Here is what several leaders shared with Becker’s:
Rebecca Bernstein. CEO and Founder of Innovative Healthcare Advisors (Vancouver, Wash.): AI-assisted systems will transform anesthesia by personalizing preoperative risk assessment and supporting intraoperative decision-making in real time. Trained on EHR and physiologic data, these tools could outperform traditional risk scores, anticipate complications like hypotension, and recommend timely interventions. The key will be ensuring data quality, intuitive interfaces and clear regulation. AI will not replace anesthesiologists but amplify their judgment where it matters most.
Geoffrey Hibbert, RN, BSN. Clinical Coordinator at Bon Secours Health System (Marriottsville, Md.): One trend I’m seeing in ASCs is a move away from anesthesia entirely in some centers. A few eye centers, for example, are no longer using anesthesiologists or CRNAs.
John Prunskis, MD. Medical Director and Principal at DxTx Pain and Spine (Chicago):
The most significant advances will come in interventional pain management. Rapid progress in data-driven care and technology is improving diagnosis and treatment of the root causes of painful conditions. At the same time, artificial intelligence will help reduce EHR burdens, freeing physicians to spend more meaningful time with patients.
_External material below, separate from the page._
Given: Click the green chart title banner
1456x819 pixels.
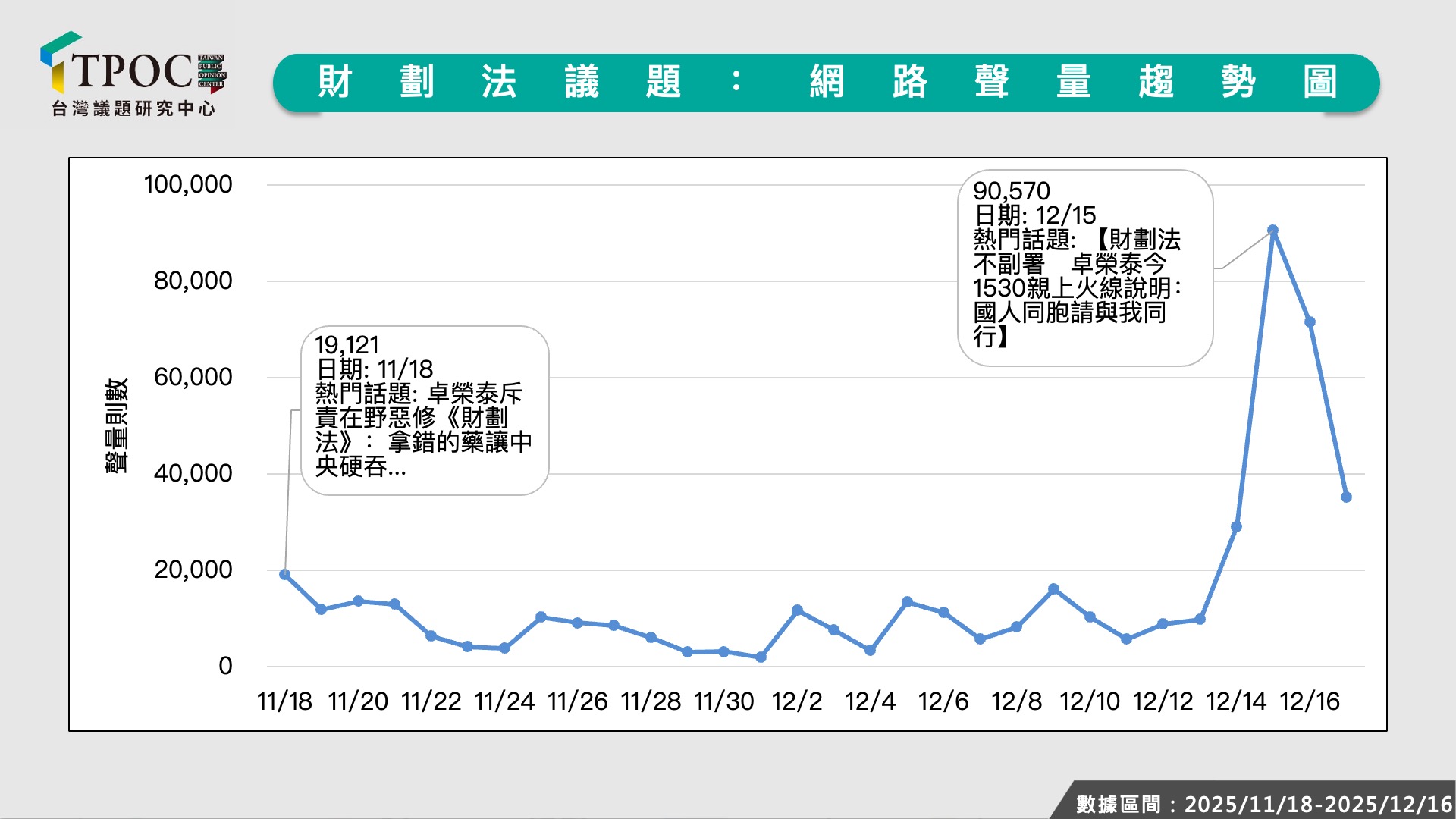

Allen Zeitlin, MD. Medical Director at Oregon Outpatient Surgery Center (Portland): The 2025 NOPAIN Act will accelerate innovation by financially incentivizing multimodal analgesia and non-opioid pain management strategies. By expanding access to non-opioid relief and spurring research into novel drugs and techniques, it will improve outcomes and reduce reliance on opioids.